*** Opening Input records ***

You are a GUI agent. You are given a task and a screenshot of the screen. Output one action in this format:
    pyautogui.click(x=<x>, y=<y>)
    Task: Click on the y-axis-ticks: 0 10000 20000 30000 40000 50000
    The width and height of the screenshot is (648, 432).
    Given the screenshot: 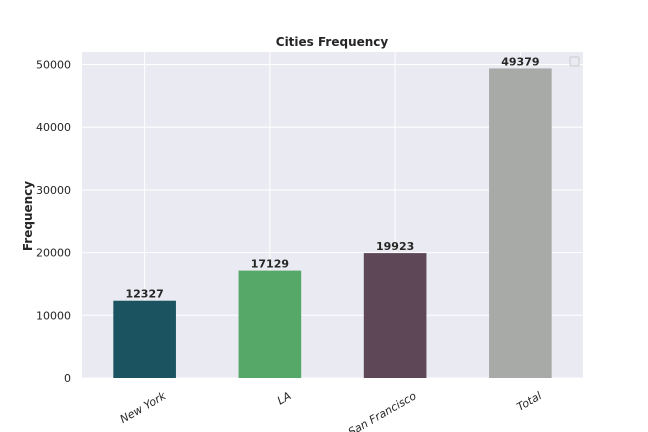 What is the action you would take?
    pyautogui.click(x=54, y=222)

*** Closing Input records ***
*** Opening Input records ***

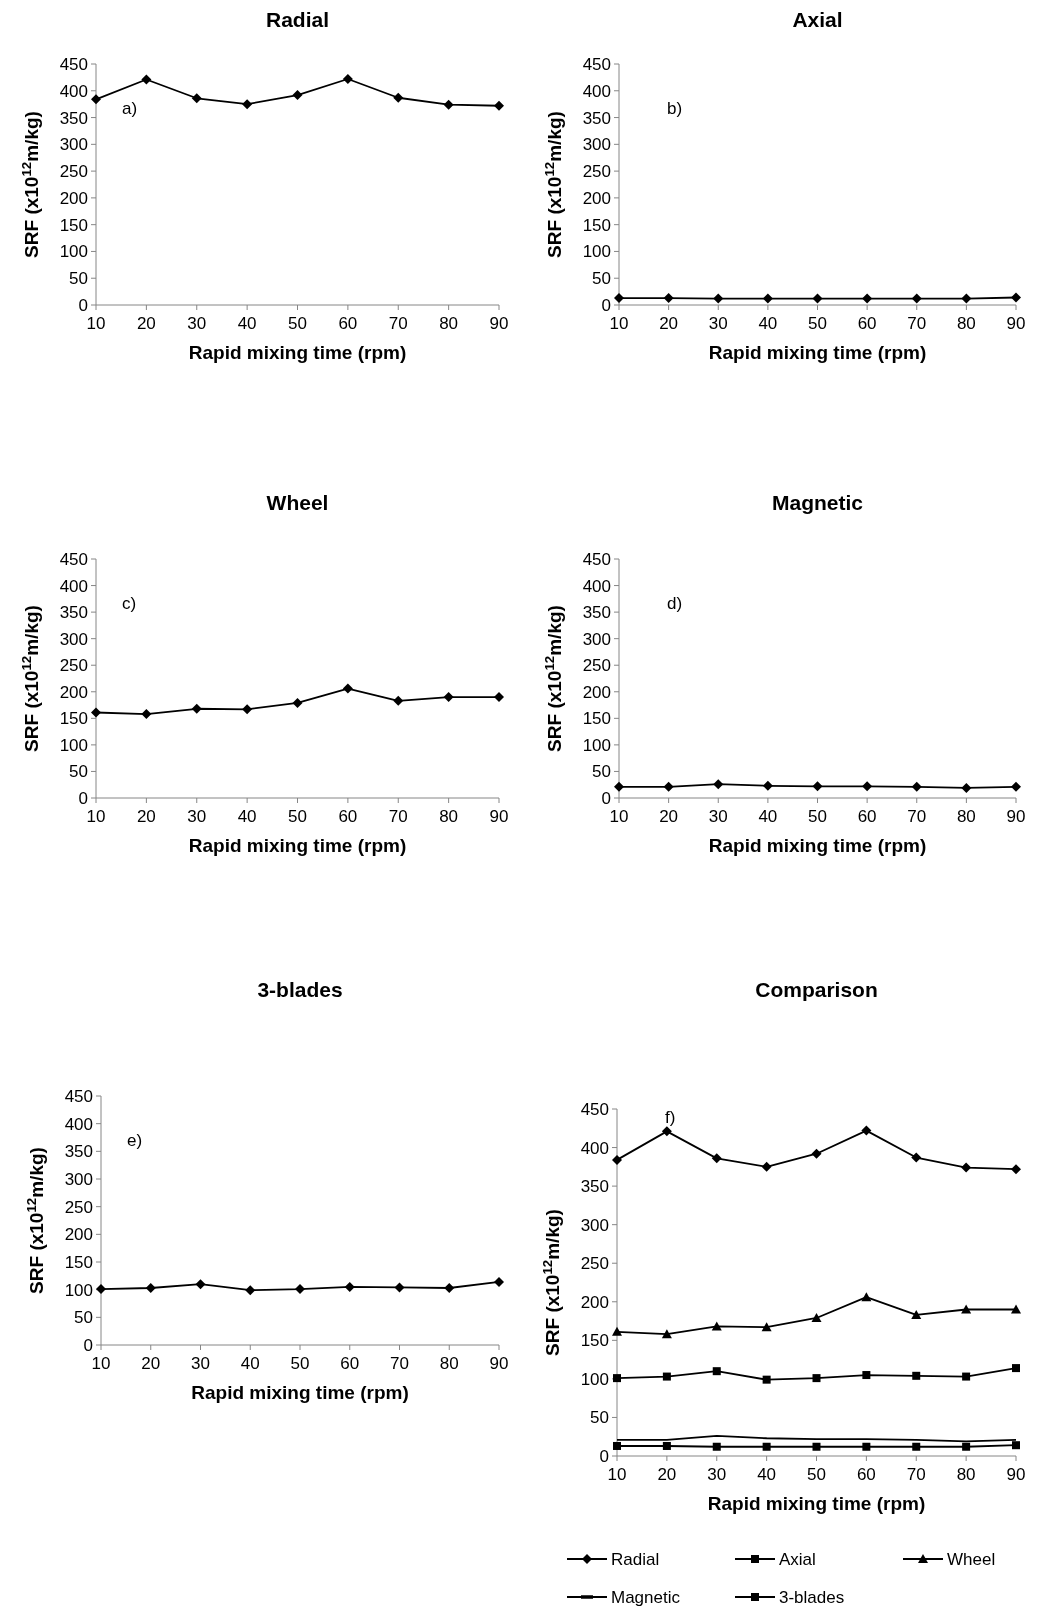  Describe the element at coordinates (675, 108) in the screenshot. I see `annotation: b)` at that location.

*** Closing Input records ***

Express the lines of the records from the line containing "You are a GUI" up to and including the line containing "The width and" as a JSON list of strings, one string per line, leaving out blank lines.

[
  "You are a GUI agent. You are given a task and a screenshot of the screen. Output one action in this format:",
  "    pyautogui.click(x=<x>, y=<y>)",
  "    Task: Click on the y-axis-ticks: 0 10000 20000 30000 40000 50000",
  "    The width and height of the screenshot is (648, 432)."
]